§ **HOW TO COMPLETE THIS TASK**: Using the records below, give again exactly the lines from the line that contains "Holtz, Athena Dean (154, 415)" through the line that contains "[menuitem] (12, 46)", both ends included, and only those.

§ **RECORD EXTRACTS**:
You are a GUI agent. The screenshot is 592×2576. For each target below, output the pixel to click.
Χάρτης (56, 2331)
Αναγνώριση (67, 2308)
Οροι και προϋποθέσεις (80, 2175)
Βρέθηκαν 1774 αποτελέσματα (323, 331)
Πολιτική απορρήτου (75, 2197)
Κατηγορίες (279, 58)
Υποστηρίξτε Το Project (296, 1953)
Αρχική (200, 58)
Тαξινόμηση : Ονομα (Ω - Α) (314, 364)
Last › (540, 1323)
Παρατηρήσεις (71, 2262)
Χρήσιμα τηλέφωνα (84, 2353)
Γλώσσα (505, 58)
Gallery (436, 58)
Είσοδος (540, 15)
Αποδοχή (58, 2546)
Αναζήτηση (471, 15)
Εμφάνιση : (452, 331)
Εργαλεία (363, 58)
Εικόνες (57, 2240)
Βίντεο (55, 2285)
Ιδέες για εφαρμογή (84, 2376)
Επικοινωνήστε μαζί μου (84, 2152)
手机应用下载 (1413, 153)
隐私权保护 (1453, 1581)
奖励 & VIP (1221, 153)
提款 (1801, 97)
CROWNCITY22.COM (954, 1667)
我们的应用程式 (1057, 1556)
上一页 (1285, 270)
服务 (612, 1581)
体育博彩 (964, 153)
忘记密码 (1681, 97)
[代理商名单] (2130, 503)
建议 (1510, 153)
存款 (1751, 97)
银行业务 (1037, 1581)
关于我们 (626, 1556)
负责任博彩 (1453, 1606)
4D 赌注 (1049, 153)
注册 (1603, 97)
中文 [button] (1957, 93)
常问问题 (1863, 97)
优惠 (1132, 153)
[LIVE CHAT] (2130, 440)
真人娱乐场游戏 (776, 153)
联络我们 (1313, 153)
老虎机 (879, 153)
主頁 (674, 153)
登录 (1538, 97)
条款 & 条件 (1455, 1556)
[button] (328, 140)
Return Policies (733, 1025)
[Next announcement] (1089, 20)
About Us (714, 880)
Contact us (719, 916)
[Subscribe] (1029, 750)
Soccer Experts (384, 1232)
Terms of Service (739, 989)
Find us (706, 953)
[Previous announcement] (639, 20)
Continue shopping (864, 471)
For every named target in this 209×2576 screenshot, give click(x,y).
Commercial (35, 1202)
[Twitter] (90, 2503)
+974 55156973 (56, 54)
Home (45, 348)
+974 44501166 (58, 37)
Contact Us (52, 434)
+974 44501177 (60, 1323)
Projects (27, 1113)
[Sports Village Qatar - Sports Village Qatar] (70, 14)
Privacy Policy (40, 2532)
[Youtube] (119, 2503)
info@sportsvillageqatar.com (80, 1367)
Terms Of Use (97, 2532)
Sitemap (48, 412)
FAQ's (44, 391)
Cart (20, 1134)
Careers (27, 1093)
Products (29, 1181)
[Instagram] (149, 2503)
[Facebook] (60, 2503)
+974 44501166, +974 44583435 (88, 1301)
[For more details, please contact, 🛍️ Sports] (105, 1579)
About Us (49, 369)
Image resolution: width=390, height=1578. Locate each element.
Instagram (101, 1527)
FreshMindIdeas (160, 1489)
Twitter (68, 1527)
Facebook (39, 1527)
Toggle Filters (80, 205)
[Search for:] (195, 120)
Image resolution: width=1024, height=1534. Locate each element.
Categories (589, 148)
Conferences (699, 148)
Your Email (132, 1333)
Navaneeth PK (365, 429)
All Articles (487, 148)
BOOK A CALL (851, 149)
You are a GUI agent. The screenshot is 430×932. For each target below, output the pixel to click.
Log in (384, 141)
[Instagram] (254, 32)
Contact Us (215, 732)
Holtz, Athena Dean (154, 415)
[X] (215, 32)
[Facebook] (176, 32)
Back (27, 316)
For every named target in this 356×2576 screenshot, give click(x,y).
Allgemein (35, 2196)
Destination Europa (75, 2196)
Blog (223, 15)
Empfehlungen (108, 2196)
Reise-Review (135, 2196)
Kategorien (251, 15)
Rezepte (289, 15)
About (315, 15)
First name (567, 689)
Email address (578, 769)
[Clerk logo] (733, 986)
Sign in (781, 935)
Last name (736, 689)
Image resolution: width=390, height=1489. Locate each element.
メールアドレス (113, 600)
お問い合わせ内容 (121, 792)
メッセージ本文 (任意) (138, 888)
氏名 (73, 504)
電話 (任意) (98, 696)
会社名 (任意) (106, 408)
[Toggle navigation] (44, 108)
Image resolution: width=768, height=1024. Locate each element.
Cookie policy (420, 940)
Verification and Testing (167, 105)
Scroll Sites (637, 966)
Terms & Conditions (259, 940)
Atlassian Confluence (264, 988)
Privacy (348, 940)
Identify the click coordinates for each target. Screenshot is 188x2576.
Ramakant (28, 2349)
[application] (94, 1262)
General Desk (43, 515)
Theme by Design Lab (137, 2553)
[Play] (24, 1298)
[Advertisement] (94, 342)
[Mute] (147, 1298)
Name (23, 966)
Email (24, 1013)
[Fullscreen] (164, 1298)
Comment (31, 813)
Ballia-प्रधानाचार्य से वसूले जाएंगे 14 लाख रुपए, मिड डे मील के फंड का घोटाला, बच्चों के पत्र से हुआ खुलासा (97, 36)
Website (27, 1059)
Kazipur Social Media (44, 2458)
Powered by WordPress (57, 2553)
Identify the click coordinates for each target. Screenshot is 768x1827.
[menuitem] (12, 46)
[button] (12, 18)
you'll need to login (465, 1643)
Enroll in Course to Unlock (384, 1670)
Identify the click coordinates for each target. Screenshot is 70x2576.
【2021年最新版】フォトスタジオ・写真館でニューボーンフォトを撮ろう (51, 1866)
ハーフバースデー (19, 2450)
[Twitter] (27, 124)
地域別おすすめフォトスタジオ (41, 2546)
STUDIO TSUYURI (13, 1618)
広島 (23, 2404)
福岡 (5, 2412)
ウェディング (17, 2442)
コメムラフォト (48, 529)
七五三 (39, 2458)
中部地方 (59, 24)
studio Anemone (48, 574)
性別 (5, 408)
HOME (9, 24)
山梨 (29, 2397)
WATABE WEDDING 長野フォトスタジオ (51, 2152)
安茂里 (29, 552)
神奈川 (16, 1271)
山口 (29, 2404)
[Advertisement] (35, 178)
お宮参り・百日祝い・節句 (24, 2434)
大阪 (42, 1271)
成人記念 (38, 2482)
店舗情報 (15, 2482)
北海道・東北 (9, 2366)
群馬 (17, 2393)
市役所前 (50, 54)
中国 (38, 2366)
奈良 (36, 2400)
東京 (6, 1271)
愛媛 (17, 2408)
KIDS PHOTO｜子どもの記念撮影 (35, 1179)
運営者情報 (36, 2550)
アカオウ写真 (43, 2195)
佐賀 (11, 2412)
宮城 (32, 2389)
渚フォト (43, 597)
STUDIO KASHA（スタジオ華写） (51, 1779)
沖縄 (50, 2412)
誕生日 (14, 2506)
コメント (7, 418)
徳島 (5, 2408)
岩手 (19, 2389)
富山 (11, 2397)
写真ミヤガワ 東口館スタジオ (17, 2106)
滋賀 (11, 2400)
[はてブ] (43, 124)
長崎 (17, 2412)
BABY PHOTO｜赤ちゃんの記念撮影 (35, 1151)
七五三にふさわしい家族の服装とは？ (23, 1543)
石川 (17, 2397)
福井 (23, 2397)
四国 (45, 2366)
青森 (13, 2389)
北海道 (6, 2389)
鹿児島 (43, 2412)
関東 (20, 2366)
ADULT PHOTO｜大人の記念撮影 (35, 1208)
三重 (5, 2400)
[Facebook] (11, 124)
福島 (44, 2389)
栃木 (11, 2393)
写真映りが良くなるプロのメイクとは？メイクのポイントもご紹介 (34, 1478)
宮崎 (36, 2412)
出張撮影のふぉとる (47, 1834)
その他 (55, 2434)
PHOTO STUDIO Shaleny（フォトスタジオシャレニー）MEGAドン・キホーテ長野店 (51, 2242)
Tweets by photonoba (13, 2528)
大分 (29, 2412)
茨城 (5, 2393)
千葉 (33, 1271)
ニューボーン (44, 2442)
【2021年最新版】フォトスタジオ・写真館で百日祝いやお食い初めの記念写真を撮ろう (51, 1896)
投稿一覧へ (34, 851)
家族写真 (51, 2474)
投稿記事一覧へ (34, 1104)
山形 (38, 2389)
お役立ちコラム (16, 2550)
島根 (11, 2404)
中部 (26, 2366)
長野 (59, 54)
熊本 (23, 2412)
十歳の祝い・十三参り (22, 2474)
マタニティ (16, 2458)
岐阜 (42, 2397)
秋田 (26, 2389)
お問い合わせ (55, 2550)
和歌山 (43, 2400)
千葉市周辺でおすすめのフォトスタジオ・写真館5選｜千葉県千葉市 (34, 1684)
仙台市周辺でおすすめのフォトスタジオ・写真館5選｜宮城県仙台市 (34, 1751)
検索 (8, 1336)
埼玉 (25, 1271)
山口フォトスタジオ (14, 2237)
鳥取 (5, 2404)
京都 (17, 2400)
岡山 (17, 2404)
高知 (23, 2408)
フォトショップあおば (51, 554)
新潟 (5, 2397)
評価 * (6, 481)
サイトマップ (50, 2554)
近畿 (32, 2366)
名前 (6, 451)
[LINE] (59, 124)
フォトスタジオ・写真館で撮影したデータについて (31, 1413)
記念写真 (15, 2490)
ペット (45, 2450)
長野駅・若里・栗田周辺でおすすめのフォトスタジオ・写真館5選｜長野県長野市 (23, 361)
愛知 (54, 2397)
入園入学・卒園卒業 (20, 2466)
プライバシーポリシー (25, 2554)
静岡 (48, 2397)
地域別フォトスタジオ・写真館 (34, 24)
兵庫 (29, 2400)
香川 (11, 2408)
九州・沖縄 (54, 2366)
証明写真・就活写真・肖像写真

§ **ANSWER SPACE**:
Holtz, Athena Dean (154, 415)
[X] (215, 32)
[Facebook] (176, 32)
Back (27, 316)
For every named target in this 356×2576 screenshot, give click(x,y).
Allgemein (35, 2196)
Destination Europa (75, 2196)
Blog (223, 15)
Empfehlungen (108, 2196)
Reise-Review (135, 2196)
Kategorien (251, 15)
Rezepte (289, 15)
About (315, 15)
First name (567, 689)
Email address (578, 769)
[Clerk logo] (733, 986)
Sign in (781, 935)
Last name (736, 689)
Image resolution: width=390, height=1489. Locate each element.
メールアドレス (113, 600)
お問い合わせ内容 (121, 792)
メッセージ本文 (任意) (138, 888)
氏名 (73, 504)
電話 (任意) (98, 696)
会社名 (任意) (106, 408)
[Toggle navigation] (44, 108)
Image resolution: width=768, height=1024. Locate each element.
Cookie policy (420, 940)
Verification and Testing (167, 105)
Scroll Sites (637, 966)
Terms & Conditions (259, 940)
Atlassian Confluence (264, 988)
Privacy (348, 940)
Identify the click coordinates for each target. Screenshot is 188x2576.
Ramakant (28, 2349)
[application] (94, 1262)
General Desk (43, 515)
Theme by Design Lab (137, 2553)
[Play] (24, 1298)
[Advertisement] (94, 342)
[Mute] (147, 1298)
Name (23, 966)
Email (24, 1013)
[Fullscreen] (164, 1298)
Comment (31, 813)
Ballia-प्रधानाचार्य से वसूले जाएंगे 14 लाख रुपए, मिड डे मील के फंड का घोटाला, बच्चों के पत्र से हुआ खुलासा (97, 36)
Website (27, 1059)
Kazipur Social Media (44, 2458)
Powered by WordPress (57, 2553)
Identify the click coordinates for each target. Screenshot is 768x1827.
[menuitem] (12, 46)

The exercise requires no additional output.